Rick G. D’Auteuil – Columbia Management

Okay. So that trend is likely to continue then.

James Boldt

Yes.

Rick G. D’Auteuil – Columbia Management

And the good thing there is once they’ve done the first project [inaudible] do an RFP for the second phase, right?

James Boldt

No, absolutely not, because you want to exactly the same methodology and EMR putt into that new hospital.

Rick G. D’Auteuil – Columbia Management

Okay. Has there been any lightning up on the customers’ side or the prospect side on requiring trained people as opposed to some folks that are newly hired to do EMR work, is that?

James Boldt

No. We haven’t seen any hospitals that will take newly trained or recently trained people. And we’re still sitting with a tremendous amount of requirement so we can’t bill because of that.

Rick G. D’Auteuil – Columbia Management

It’s interesting because a couple of points; they are hiring – you’ve lost in a several assignments over time to staffing people, some of the – you mentioned some of the state hospitals are doing it in-house. You would think that some money saving kind of decision and you can almost present two responses to their RFPs, one with up to end of newly trained or newly hired that might save them some money, and yet they’re not even considering that. I would think when they’re doing their own projects they’re getting that anyway, right?

James Boldt

The RFPs are specific that they want nice experienced people. So the CIOs, they know what the state rule is. All right, they don’t want people submitting newly trained people. The staffing companies are supplying them with trained people. They can do that at a lower cost than we can because they don’t have to maintain methodology and some of the other, the delivery people, the delivery management structure that we do because they’re just providing the person in the hospitals both to supply the methodology and the delivery oversight et cetera.

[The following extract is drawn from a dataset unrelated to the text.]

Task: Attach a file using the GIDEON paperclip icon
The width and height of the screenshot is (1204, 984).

Rick G. D’Auteuil – Columbia Management

But ultimately, if the hours get run up even at a lower bill rate, they don’t end up saving money in that area.

James Boldt

That’s right.

Rick G. D’Auteuil – Columbia Management

Okay.

James Boldt

And it’s really ironic to actually talk to a CIO and have them acknowledge he knows that, but he can’t anything about it.

Rick G. D’Auteuil – Columbia Management

Your class ratings have been maintained?

James Boldt

They change every month. We spend a lot of time trying to make sure that we have very class renter.

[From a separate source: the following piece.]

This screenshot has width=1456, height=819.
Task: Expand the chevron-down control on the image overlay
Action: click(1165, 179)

Rick G. D’Auteuil – Columbia Management

Okay. Thank you.

Operator

Follow up from Frank Dilorenzo. Go ahead please.

Frank Dilorenzo – Singular Research

Thank you. There was a previous question about potential acquisitions on the staffing side. But can you talk about – if you are looking at anywhere on the acquisition front aside from staffing, any other areas, analytics, software solutions, things of that nature? Thanks.

James Boldt

Yeah. The actual question I think was that we thought about buying a staffing company to get more people for a solutions business, and the answer is no, because their people are already on engagement. So it doesn’t help you. The acquisitions that we would be looking at are all in the solutions areas. They are all healthcare IT services companies that focus in on solutions for their customers. We really don’t have any interest at all in buying a staffing company. We don’t think it would help the company long-term. Really what we are trying to do is either buy something that expands their offerings or perhaps their geography and some that makes more strategic sense for the company. We have talked and we have seen some companies we haven't really seen anything yet that’s good for us.

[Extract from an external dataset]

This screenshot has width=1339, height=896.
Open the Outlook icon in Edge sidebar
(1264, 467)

Frank Dilorenzo – Singular Research

Okay thanks.

Operator

Thank you and gentlemen we have no one else in queue. Please go ahead with any closing remarks.

James Boldt

Thank you. At mid-year CTG is firmly on track for another year of double-digit earnings growth. For six of the last seven years CTG has firmly established in healthcare, one of the fastest growing U.S industries. We have offerings for electronic medical records, ICD-10 conversions in clinical care and medical informatics, all of which are expected to be in strong demand for several years. [Inaudible] remain very excited about CTG’s future growth prospects. I would like to thank you for your continued support and for joining us this morning. Have a great day.